If anyone needs any details to help troubleshoot your own problem, let me know, I'd me happy to share them.

brifo,

Expensive, but glad you figured it out. Hopefully this will help others in the future. :)

brifo
09-02-2009, 12:24 PM
Thanks, I hope this can help someone in the future as well, 'cause if I can save someone the time (and money) that I invested, than that is what these forums are all about.

brifo
09-17-2009, 09:52 AM
Update: I tested the relay that was in the charging system (per the tech manual) and it is fried. The reason it worked in the PTO system is that system is an "open" system that under normal conditions, the relay is not energized. The charging system requires the relay to be energized to close the circuit and allow charging. I also did a search for the relay because John Deere wanted $90+ for it which seemed a little pricey to me. I found a cross reference to a Subaru Starter Interupt Relay and I ordered it thru the Subaru dealer for $42, it is identical. I could have saved a few more $'s if I had ordered it online from a Subaru Parts website, but I didn't want to wait any longer. Who knew an Auto dealer would be the cheaper alternative.

Upper5Percent
09-17-2009, 02:23 PM
Congrats on getting your unit fixed...you'll find almost anything other than a Porsche or Ferrari dealer is cheaper that Deere...:sidelaugh

coloradotrout
09-28-2009, 12:58 AM
I also have a 2000 JD4100 that had a battery charging issue about 2 years ago. I recall pulling the covers off and fooling around with the components and then it just started working. But for the last month or so the battery charge (not working) light has been on and a few days ago the battery was dead. I pulled up this post on a Google search and vaguely now I recall hearing a clicking sound of sorts that was probably the relay when I fooled with this 2 years ago. I remember opening up circuits so I could take live voltage and current measurements, but then it just started working again. So I will probably do the same again, but this now sure seems like a relay issue.

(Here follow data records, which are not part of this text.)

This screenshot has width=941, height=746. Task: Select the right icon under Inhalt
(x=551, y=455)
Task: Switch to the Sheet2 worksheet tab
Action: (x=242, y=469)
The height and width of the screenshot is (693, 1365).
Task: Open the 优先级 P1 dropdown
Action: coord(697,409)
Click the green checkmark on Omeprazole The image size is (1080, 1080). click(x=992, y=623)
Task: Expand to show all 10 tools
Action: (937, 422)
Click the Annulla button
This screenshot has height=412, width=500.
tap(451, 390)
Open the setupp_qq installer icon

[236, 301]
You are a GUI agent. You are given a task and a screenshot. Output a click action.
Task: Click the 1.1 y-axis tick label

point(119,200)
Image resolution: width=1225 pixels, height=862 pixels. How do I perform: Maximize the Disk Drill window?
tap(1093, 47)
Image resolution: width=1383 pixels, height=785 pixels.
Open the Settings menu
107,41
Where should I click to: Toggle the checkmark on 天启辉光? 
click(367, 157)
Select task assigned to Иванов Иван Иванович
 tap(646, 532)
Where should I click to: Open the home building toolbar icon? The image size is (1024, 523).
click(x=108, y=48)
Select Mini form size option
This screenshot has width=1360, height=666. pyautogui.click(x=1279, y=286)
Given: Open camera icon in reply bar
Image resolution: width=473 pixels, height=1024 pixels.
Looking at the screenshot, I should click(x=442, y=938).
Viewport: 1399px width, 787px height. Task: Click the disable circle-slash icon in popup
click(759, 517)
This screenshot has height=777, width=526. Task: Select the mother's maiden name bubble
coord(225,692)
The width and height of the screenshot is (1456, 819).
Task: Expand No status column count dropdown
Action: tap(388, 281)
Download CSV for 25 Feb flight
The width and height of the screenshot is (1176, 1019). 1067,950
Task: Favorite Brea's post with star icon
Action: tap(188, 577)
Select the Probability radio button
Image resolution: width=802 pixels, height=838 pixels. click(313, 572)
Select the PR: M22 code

What voltages should I see at the various points? At the alternator - VAC? At the battery? Anywhere else?

Kevin

coloradotrout
09-28-2009, 01:04 AM
BTW -- what was the Subaru relay part description and number. I'm looking online and see some relay for $17, but no idea if it's even close.

brifo
10-03-2009, 12:54 PM
The Subaru P/N is H7110AS930 and I believe it was called a Starter Interupt Relay. The AC voltage coming directly off the alternator is 28-35 volts at a nominal engine speed, at full throttle it is closer to 50 VAC. At the battery or anywhere after the regulator it should be 13.5-14.5 VDC regardless of engine speed. When my relay was fried, the battery charge light never came on which is why I wasn't sure what was wrong. After I replaced the relay however, I noticed that the Batter Charge light is suppose to be on when you turn the key on and go off when you start it.